==== DATA FOR REVIEW ====

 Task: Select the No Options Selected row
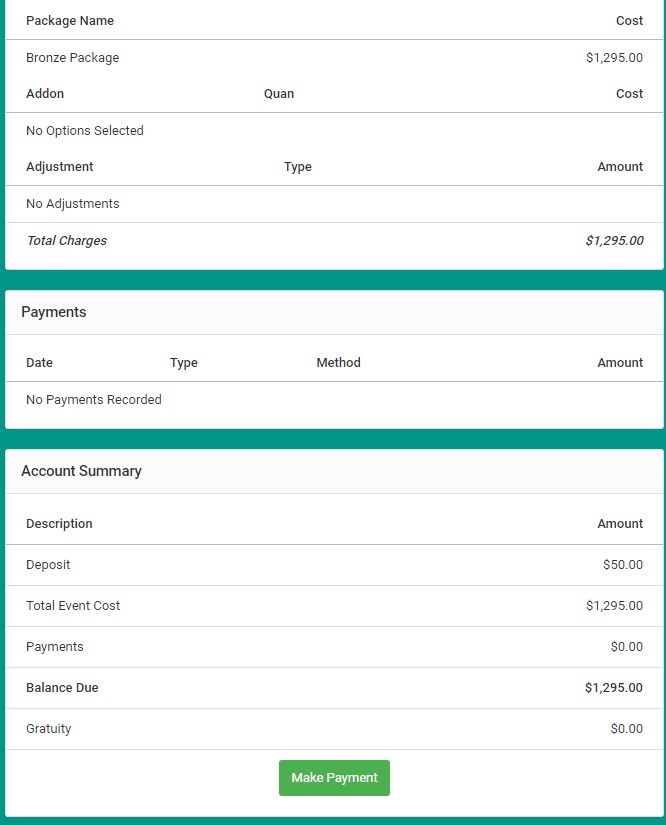point(84,130)
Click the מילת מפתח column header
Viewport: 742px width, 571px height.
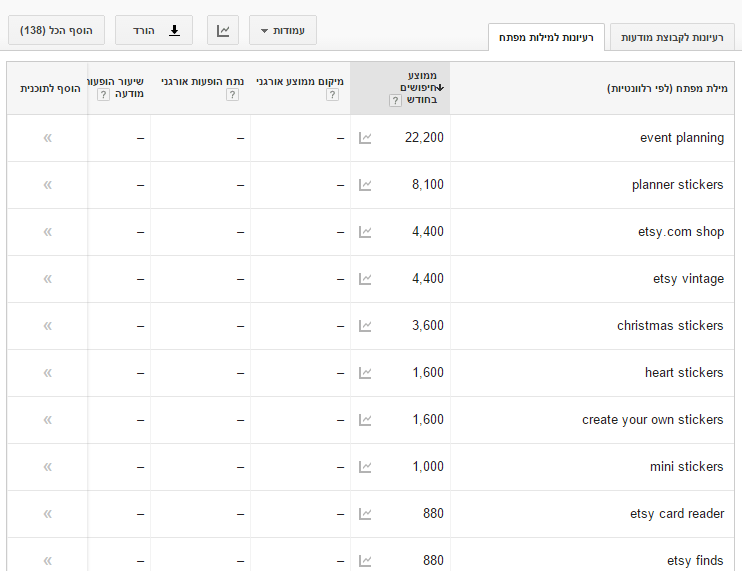click(x=667, y=88)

====

> **WHAT YOU SHOULD DO**
Each line of the listing must be restated word for word, and the pictures left out.

> **TASK OUTPUT**
 Task: Select the No Options Selected row
point(84,130)
Click the מילת מפתח column header
Viewport: 742px width, 571px height.
click(x=667, y=88)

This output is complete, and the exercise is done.